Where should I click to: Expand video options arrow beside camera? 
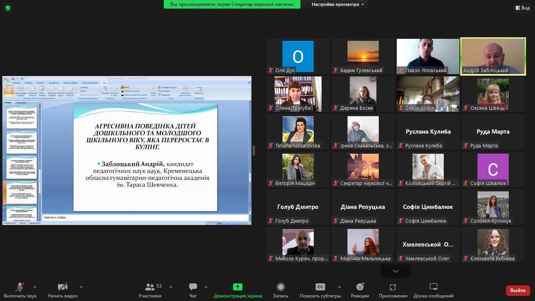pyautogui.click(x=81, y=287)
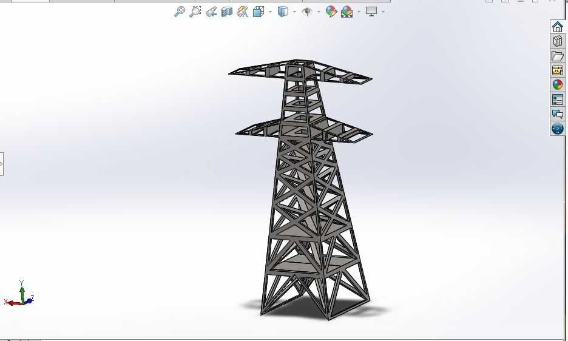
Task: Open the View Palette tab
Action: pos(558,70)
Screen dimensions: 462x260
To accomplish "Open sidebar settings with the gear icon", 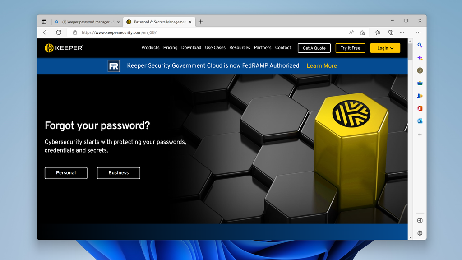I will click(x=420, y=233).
* * *
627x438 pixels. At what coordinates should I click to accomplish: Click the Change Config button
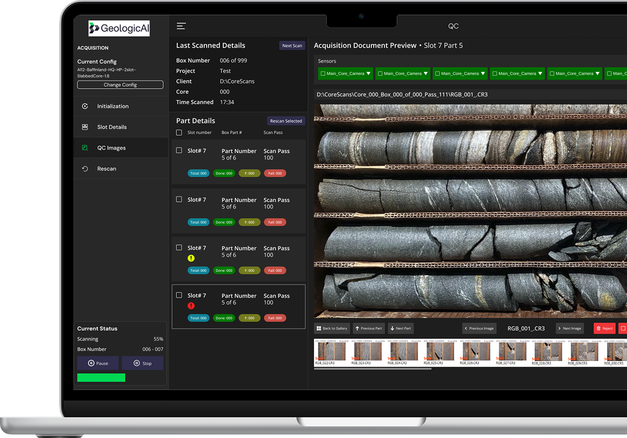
---
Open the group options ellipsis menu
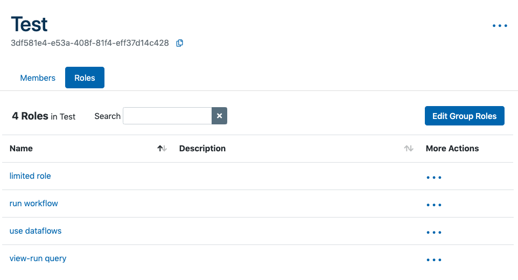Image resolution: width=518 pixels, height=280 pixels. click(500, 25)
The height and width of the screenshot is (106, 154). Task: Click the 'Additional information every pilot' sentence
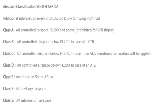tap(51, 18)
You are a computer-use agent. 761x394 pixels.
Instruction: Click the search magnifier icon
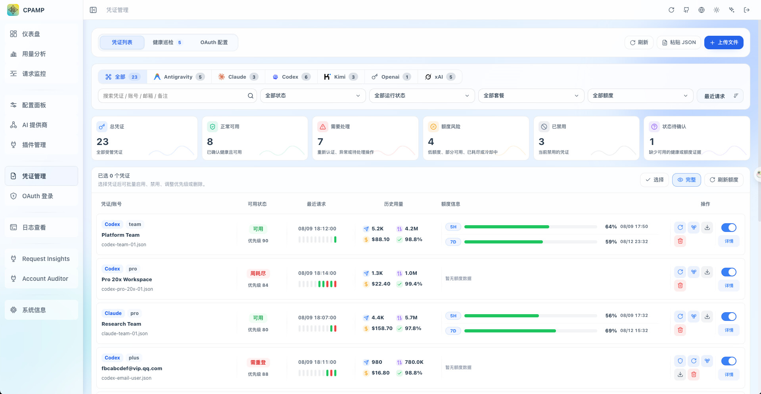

### Task
Above are the entries. Output exactly the lines beginning with the line that has "You are a computer-use agent. 761x394 pixels." and ending with the line that has "Instruction: Click the search magnifier icon".

### Answer below
You are a computer-use agent. 761x394 pixels.
Instruction: Click the search magnifier icon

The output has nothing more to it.